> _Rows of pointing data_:
====================

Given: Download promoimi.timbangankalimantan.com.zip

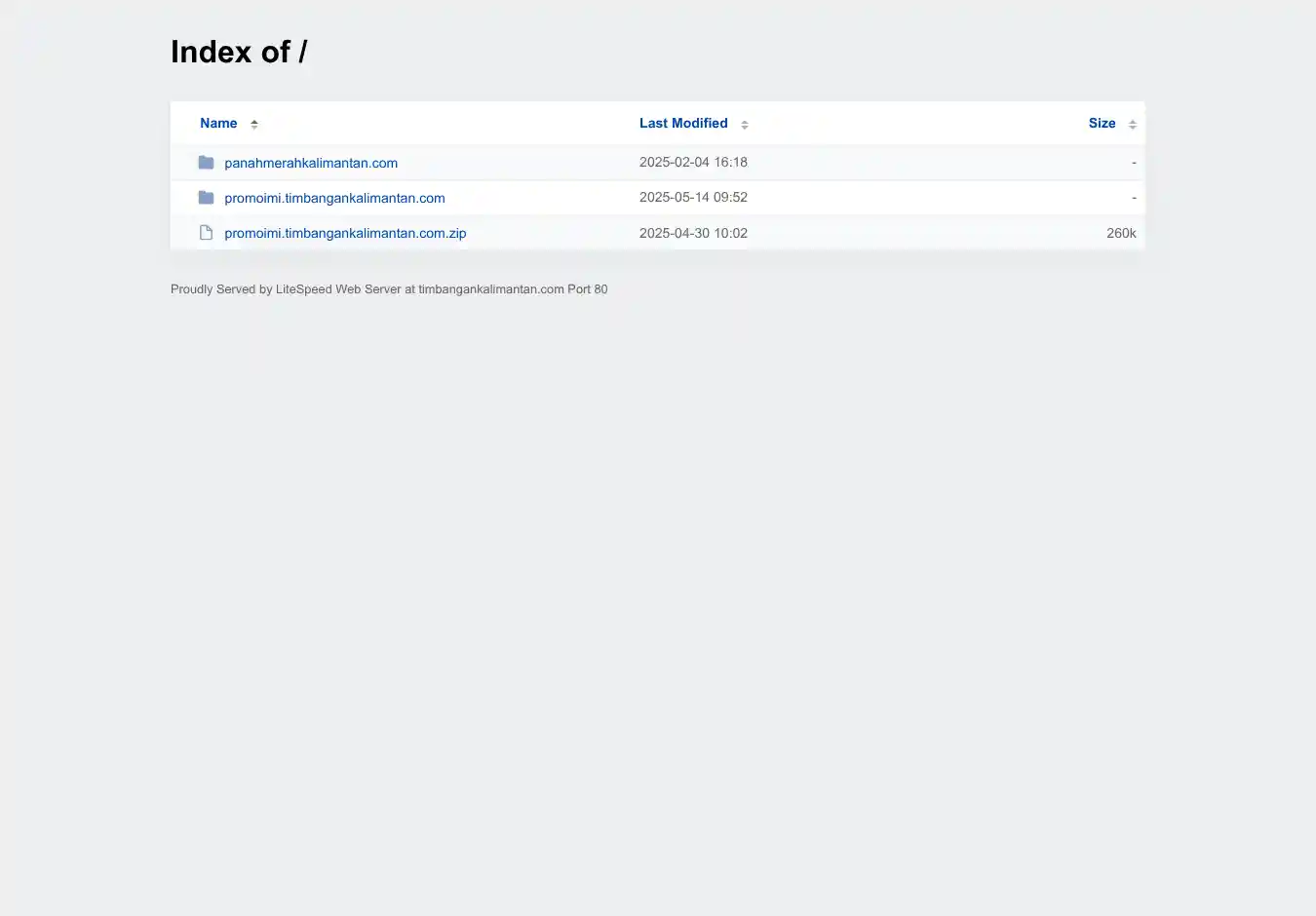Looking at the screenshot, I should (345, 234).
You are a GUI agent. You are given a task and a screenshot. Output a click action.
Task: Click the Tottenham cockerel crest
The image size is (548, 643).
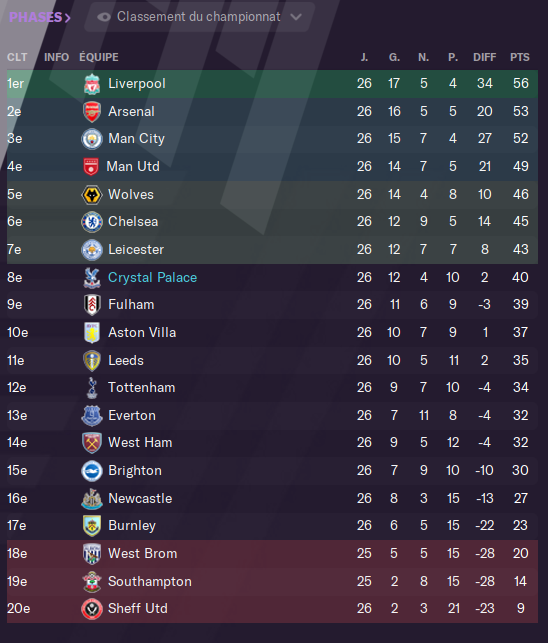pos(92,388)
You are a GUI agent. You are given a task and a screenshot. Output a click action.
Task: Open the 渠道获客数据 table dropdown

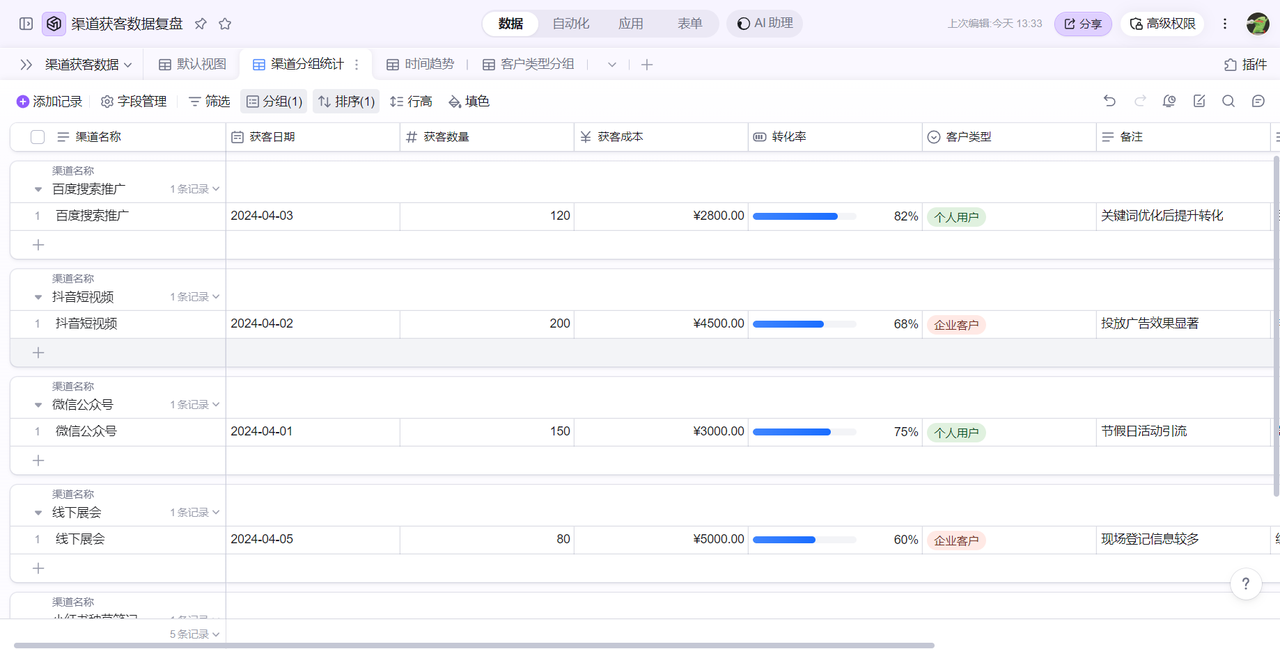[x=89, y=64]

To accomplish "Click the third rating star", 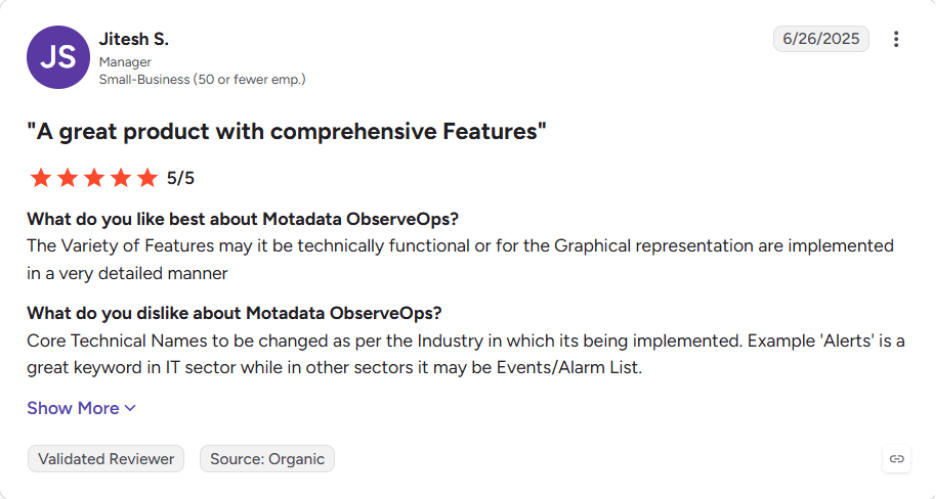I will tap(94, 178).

====================

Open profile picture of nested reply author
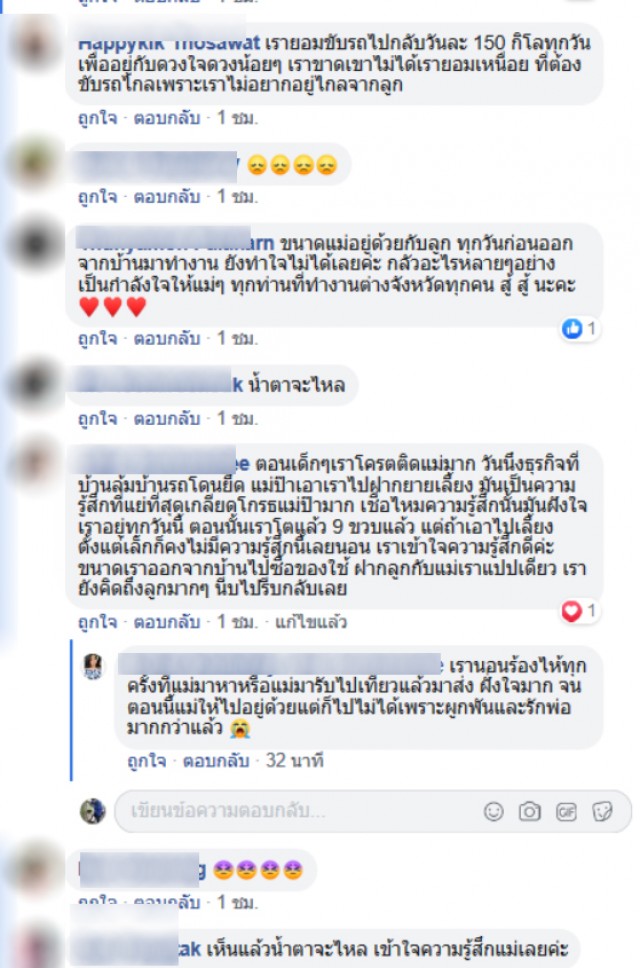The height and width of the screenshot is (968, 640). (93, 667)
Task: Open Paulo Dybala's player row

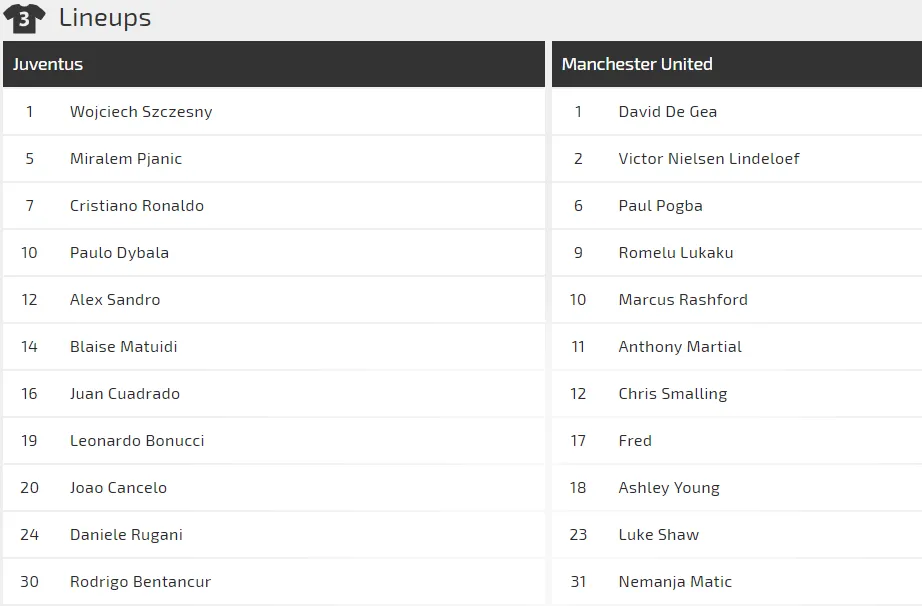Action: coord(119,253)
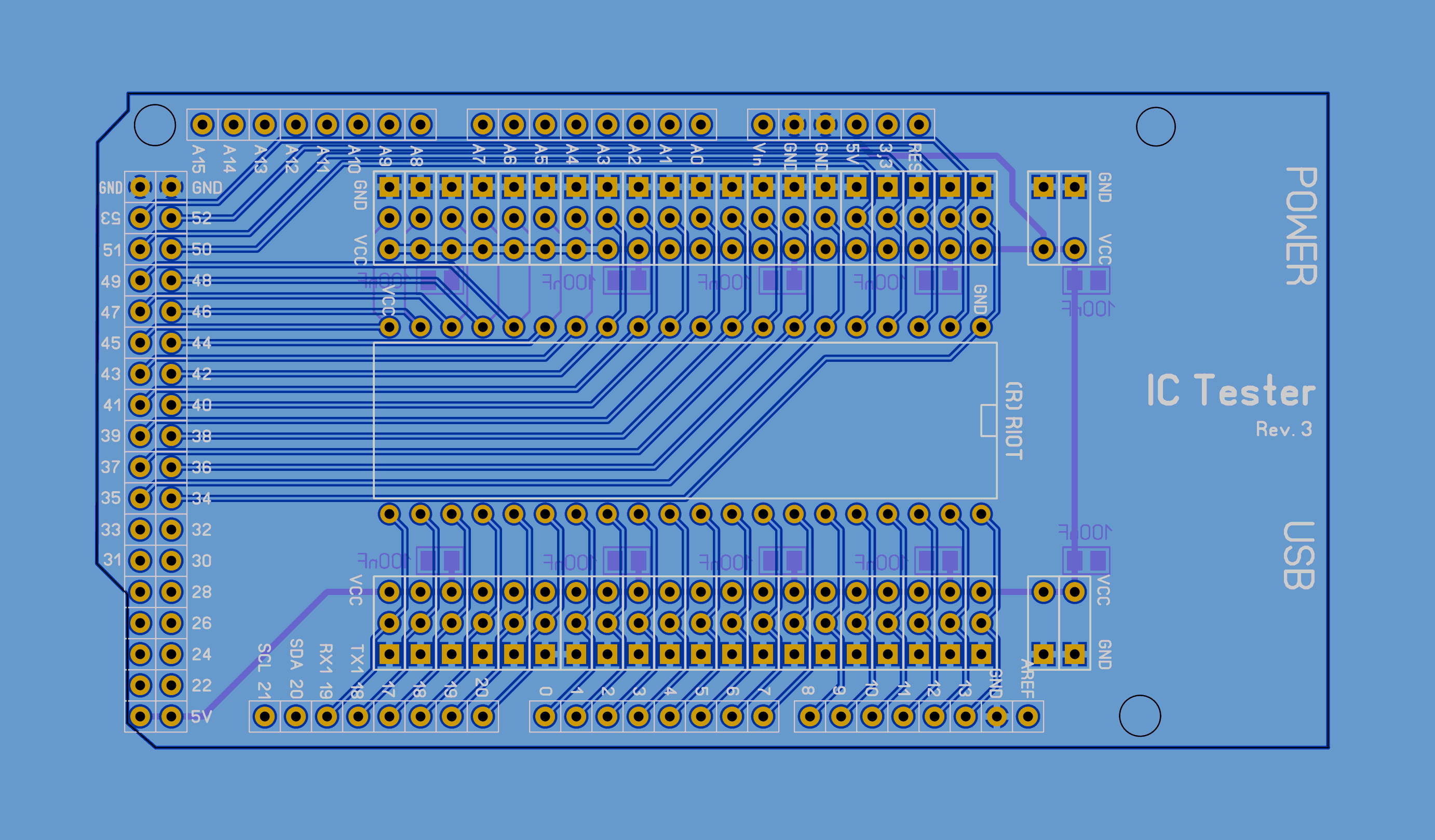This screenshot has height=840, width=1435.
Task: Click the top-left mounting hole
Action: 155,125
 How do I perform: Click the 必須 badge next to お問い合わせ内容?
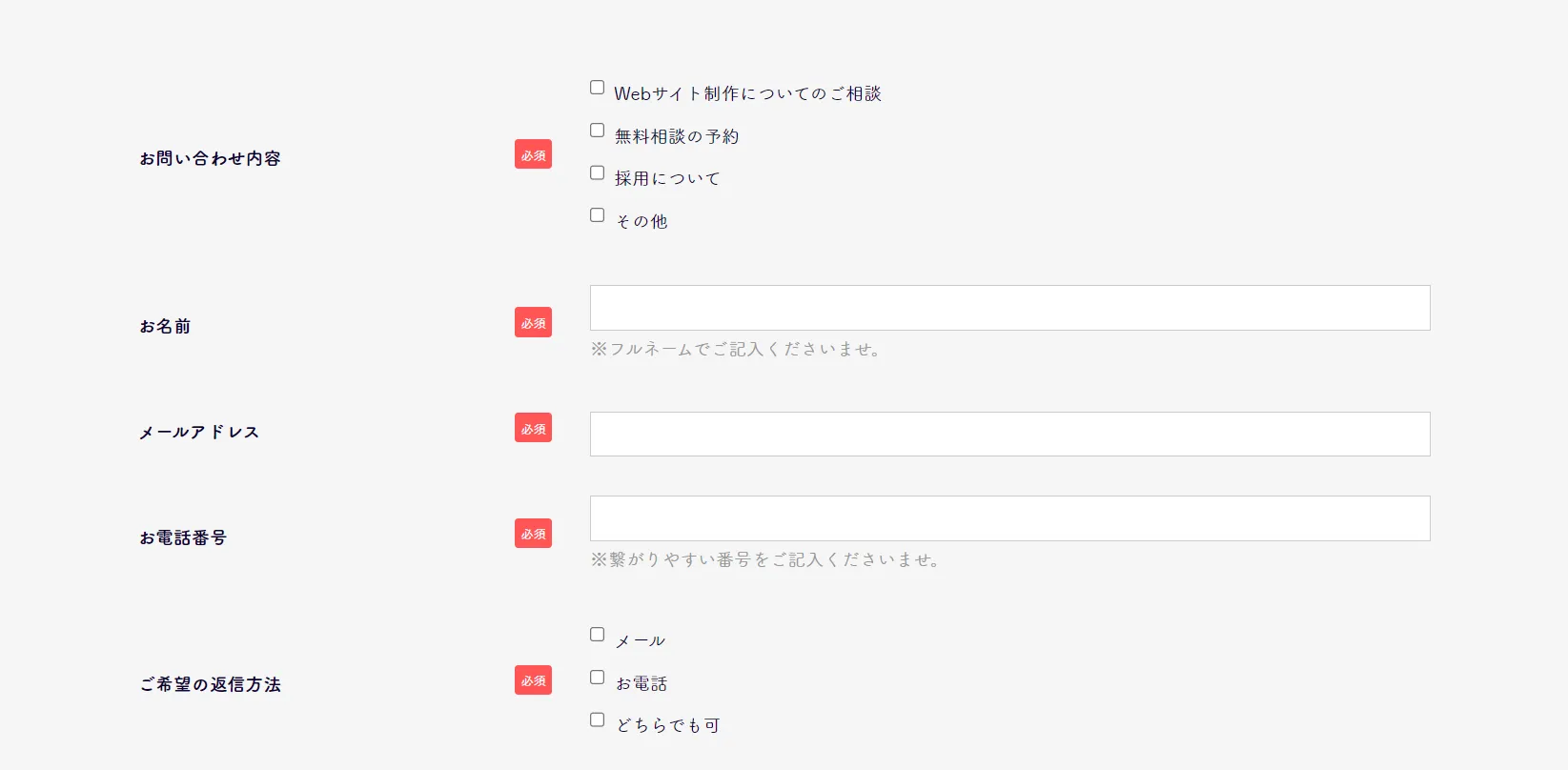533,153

====================

> _Exercise aim_:
Could you repeat the data between the lines holding "Given: Download promoimi.timbangankalimantan.com.zip" and "pos(92,388)", inclusive, leaving the pictures out?

> _Written answer_:
Given: Download promoimi.timbangankalimantan.com.zip

Looking at the screenshot, I should (345, 234).
You are a GUI agent. You are given a task and a screenshot. Output a click action.
Task: Click the Tottenham cockerel crest
The image size is (548, 643).
pos(92,388)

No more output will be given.